Two of her novels have been made into movies:

- Bump in the Night (1991)
- The Man Without a Face (1993)

These novels deal with issues or allegations of pedophilia.

==Works==
- (1953) "The Fortune Hunter" (fiction). Collier's, Jan 24, pp. 32–39.
- (1967) Cecily (fiction)
- (1970) Amanda's Choice (fiction)
- (1972) The Man Without a Face (fiction)
- (1973) Heads You Win Tails I Lose (fiction)
- (1974) Trelawny (fiction)
- (1975) Of Love and Death and Other Journeys (fiction)
- (1975) Kilgaren (fiction)
- (1975) Moncrieff (fiction)
- (1976) Trelawny's Fell (fiction)
- (1976) Standish Place (fiction)
- (1977) Alan and the Animal Kingdom (fiction)
- (1977) Darcourt (fiction)
- (1977) Hitchhike (fiction)
- (1978) The DeMaury Papers (fiction)
- (1978) Dinah and the Green Fat Kingdom (fiction)
- (1978) Grenelle (fiction)
- (1978) Journey for Three (fiction)
- (1978) Ask No Questions (fiction)
- (1979) Tower Abbey (fiction)
- (1979) The Marchington Inheritance (fiction)

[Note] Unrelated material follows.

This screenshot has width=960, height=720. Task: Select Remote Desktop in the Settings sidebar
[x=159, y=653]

- (1980) Now Is Not Too Late (fiction)
- (1980) Counterpoint (fiction)
- (1981) Counterpart (fiction)
- (1981) Summer of My First Love (fiction)

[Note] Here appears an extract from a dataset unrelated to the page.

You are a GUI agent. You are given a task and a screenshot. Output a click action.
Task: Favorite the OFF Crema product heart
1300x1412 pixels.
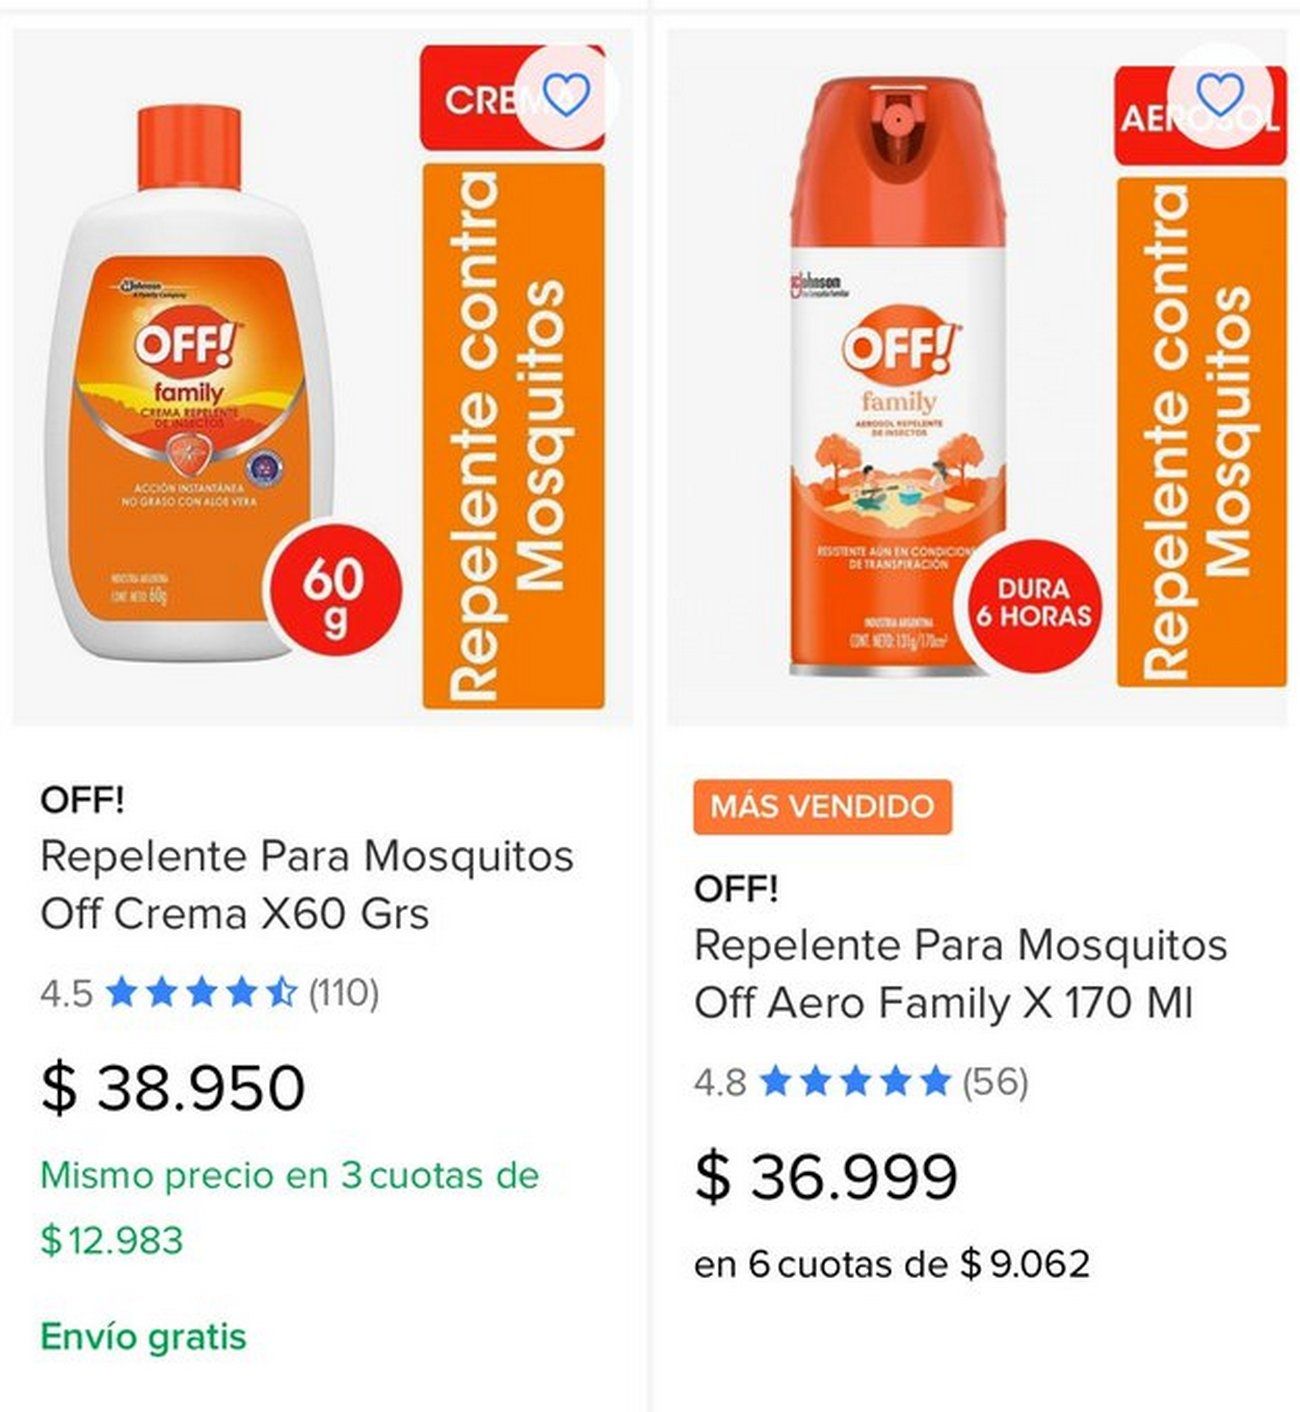pyautogui.click(x=567, y=96)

- (1981) The Lost Madonna (fiction)
- (1982) Abbie's God Book (fiction)
- (1982) A Horse Named Peaceable (fiction)
- (1983) The Empty House (fiction)
- (1983) God, Mrs. Muskrat and Aunt Dot (fiction)
- (1983) Perdita (fiction)
- (1983) After the First Love (fiction)
- (1984) Kevin's Hat (fiction)
- (1984) A Death at St. Anselm's (mystery)
- (1984) Green Andrew Green (fiction)
- (1984) The Island (fiction)
- (1985) Jenny Kiss'd Me (fiction)
- (1986) Henry and Grudge (fiction)
- (1987) Toby the Splendid (fiction)
- (1987) The Christmas Cat (fiction)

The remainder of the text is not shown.